Contrary to popular notion that I have always been a city girl, my formative years were spent in rural Cebu. We live in an idyllic place that feels like ‘The Village’ village.

It is off the highway and a little skirting road leads to the foothills where we are situated. It has an atmosphere of a self sufficient tiny bed of civilization. Bordered on the north by great hills, on the south by a brook, and on the east and west by fruit bearing trees and corn fields.

There’s a tiny elementary school where I studied. Although it is no longer as tiny as I remembered it; because improvements were made. I embraced its quintessential barrio school touch that I was disheartened to see that they traded in our vegetables plots and school gardens for additional classrooms. In the 90’s we only had six classrooms all for grades 1 to 6, and the gardens were so vast I extended my gardening to our own home yard.

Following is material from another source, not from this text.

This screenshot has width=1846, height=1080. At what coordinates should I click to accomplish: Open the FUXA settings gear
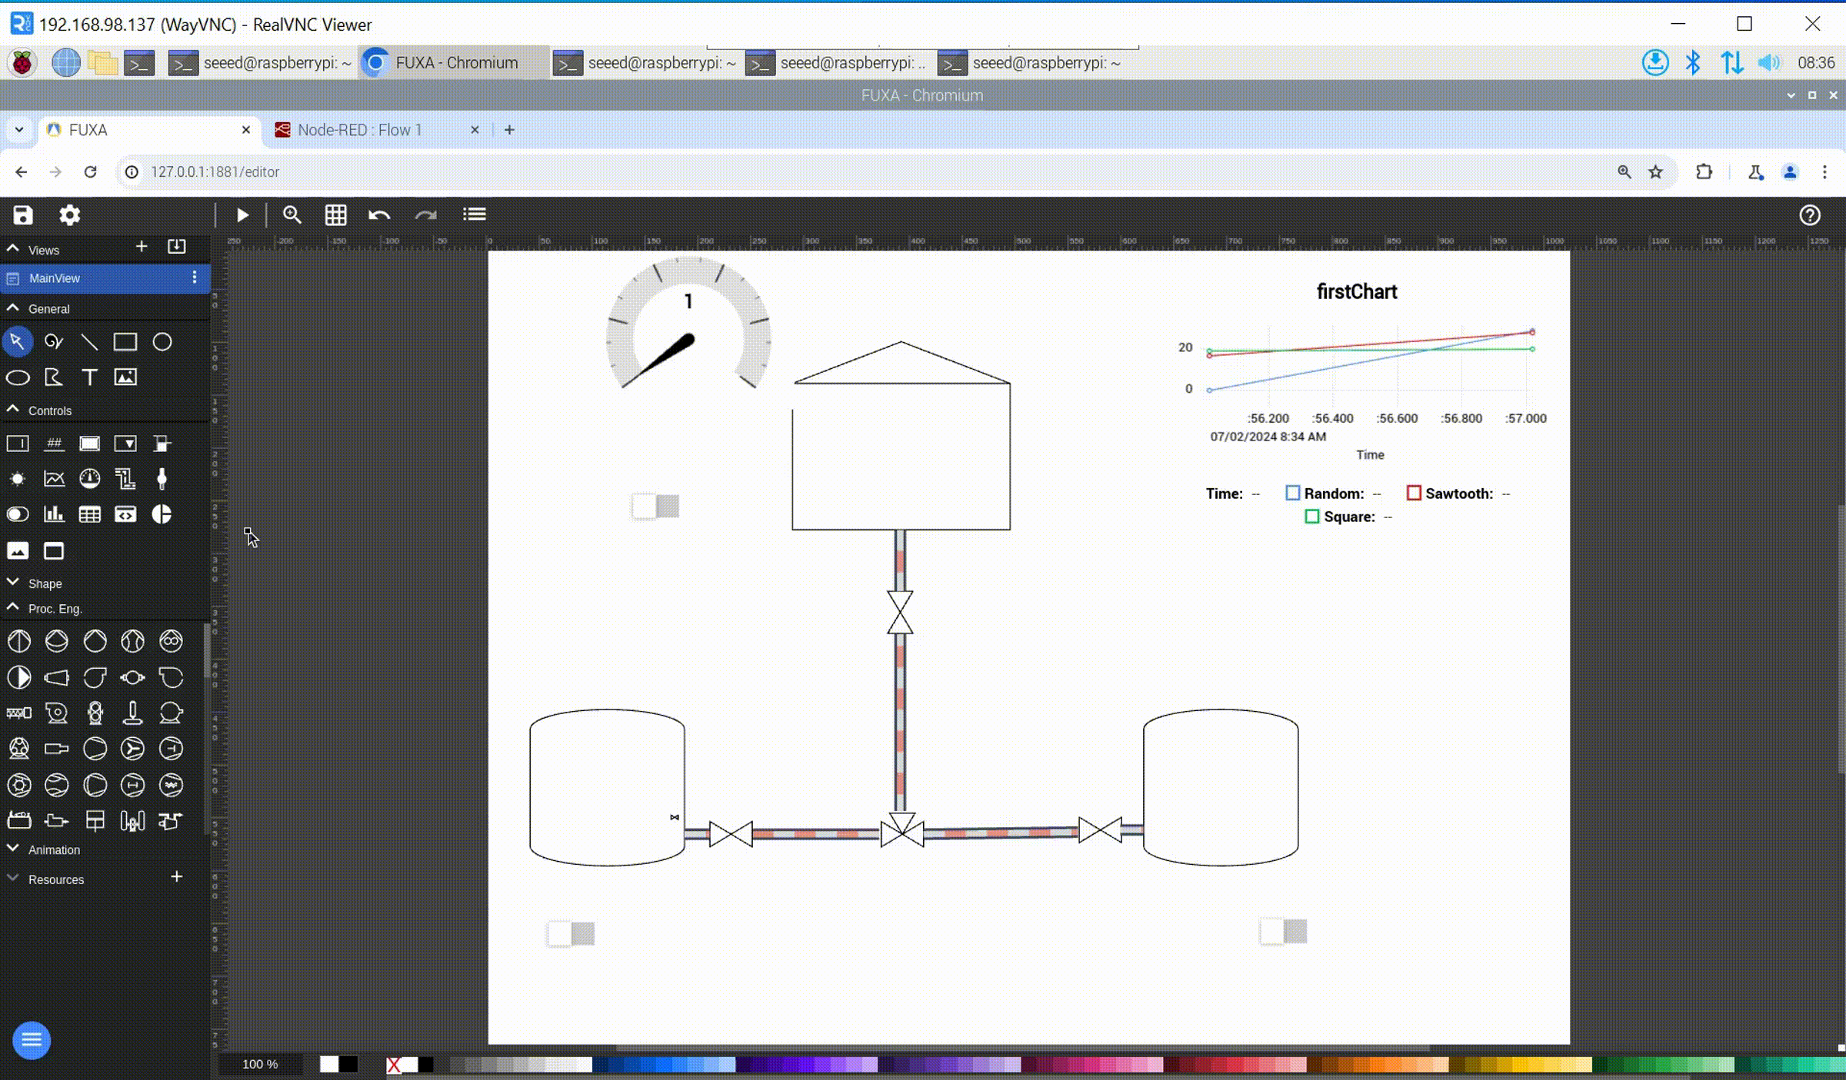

I used to sneak into the gardens during weekends and pick tomatoes, eggplants and okras. I ate the green tomatoes dipped in salt and spend the rest of the lazy afternoon playing with tadpoles in the stream.

The great hills, much to my dismay, had parts of it buldozed for a cement road. We used to visit relatives up the hills by foot. We hiked up the foot path made of rocks and tree roots. I thoroughly enjoyed these hikes, but it wasn’t so apparent because I was a lousy hiker.

As kids, we turned the ravine into a giant slide. We each got our own palm leaves and any giant leaves we can find and use it to slide against the steep hillside.

Cows and goats abound, I had an unforgettable immaculate sighting-for a seven year-old, at least-to witness the birth of a kid. It felt like the confirmation of animal books and nursery rhymes and sesame street episodes.

I can still sense the earthy smell of fruits, damp soil, cow manure and burning leaves. The frogs still come out in the early evening, some still hang out at the door. The big lizard, a.k.a. tuko is still making the tu-ko sound at night.

But my childhood brook is no longer pretty. Modern stone houses have sprung up in our quaint village. The mountains which provide a mystical backdrop to our smallness is now venue for expensive real estate. The moving fire lights at night, which we used to think as voodoo ceremonial lights are now gleaming halogen bulbs.